■ TASK GOAL
The output consists only of the lines from the one with "Jump to the Review step" through the end of the records, each printed exactly, and contains no pictures.

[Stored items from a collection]
--- START ---

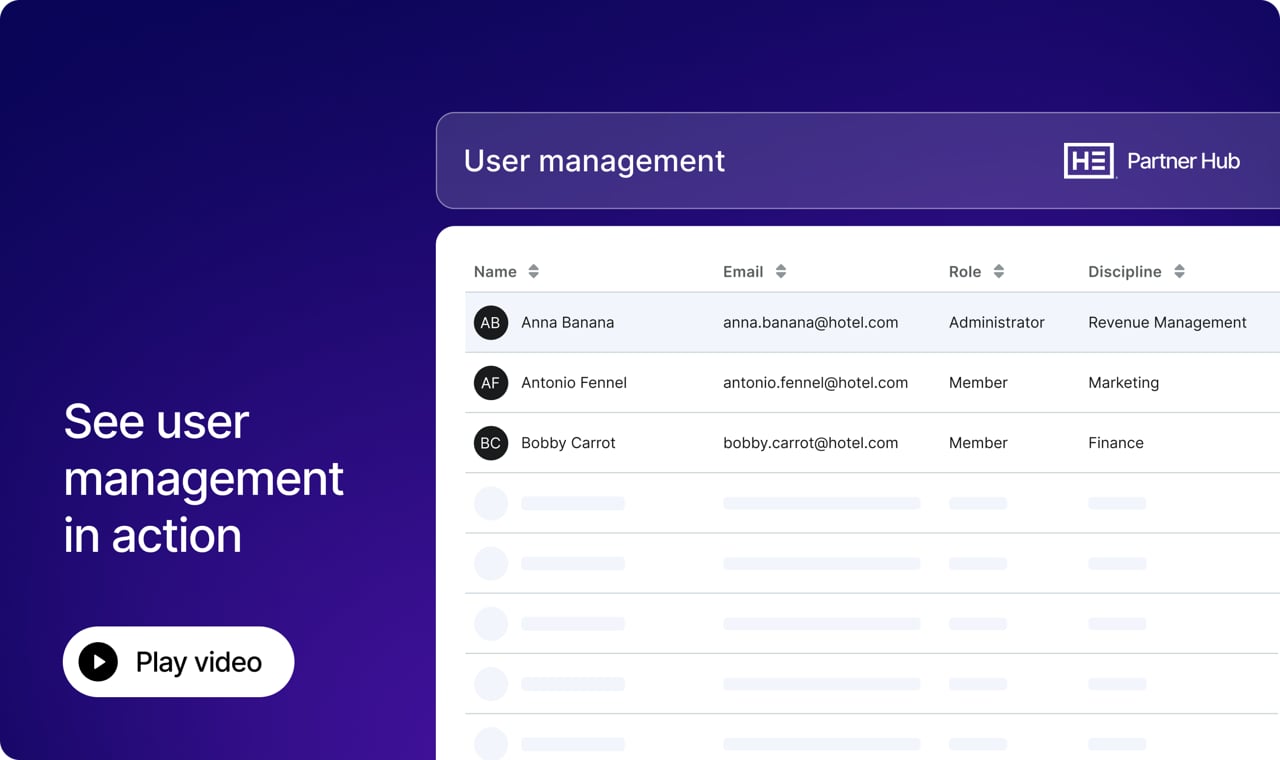Screen dimensions: 1280x760
Task: Click Administrator role for Anna Banana
Action: [x=997, y=323]
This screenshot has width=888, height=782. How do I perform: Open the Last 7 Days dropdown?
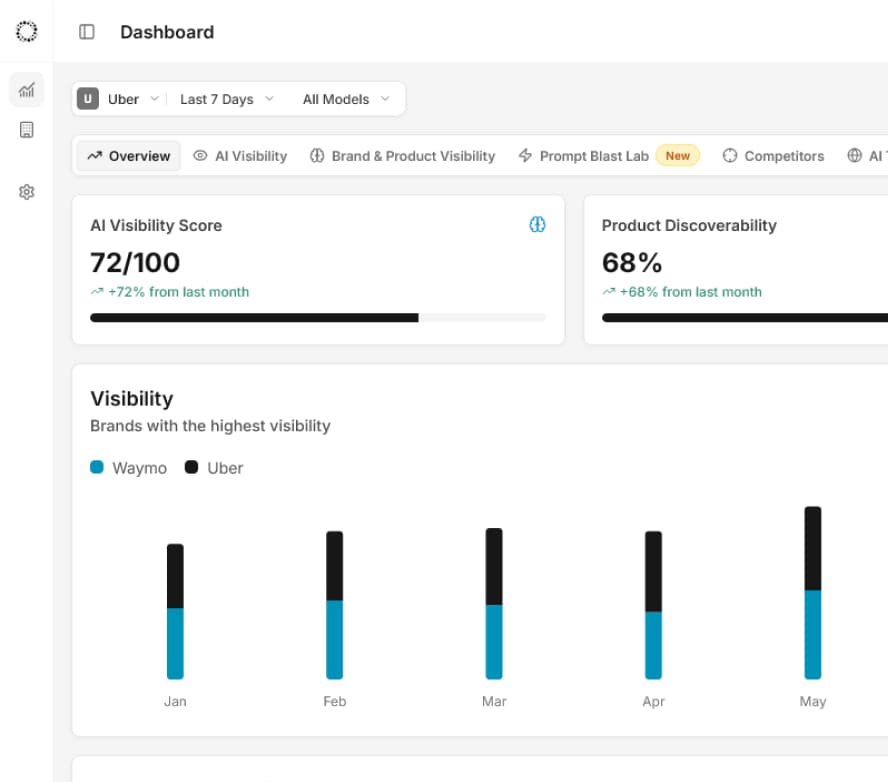[x=226, y=99]
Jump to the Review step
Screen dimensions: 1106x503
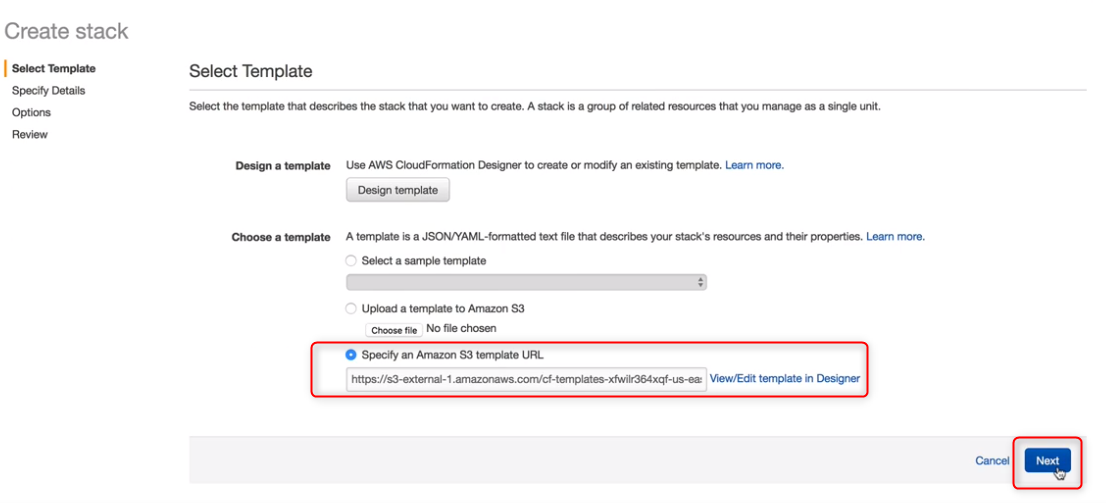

--- END ---

■ ANSWER SECTION
Jump to the Review step
Screen dimensions: 1106x503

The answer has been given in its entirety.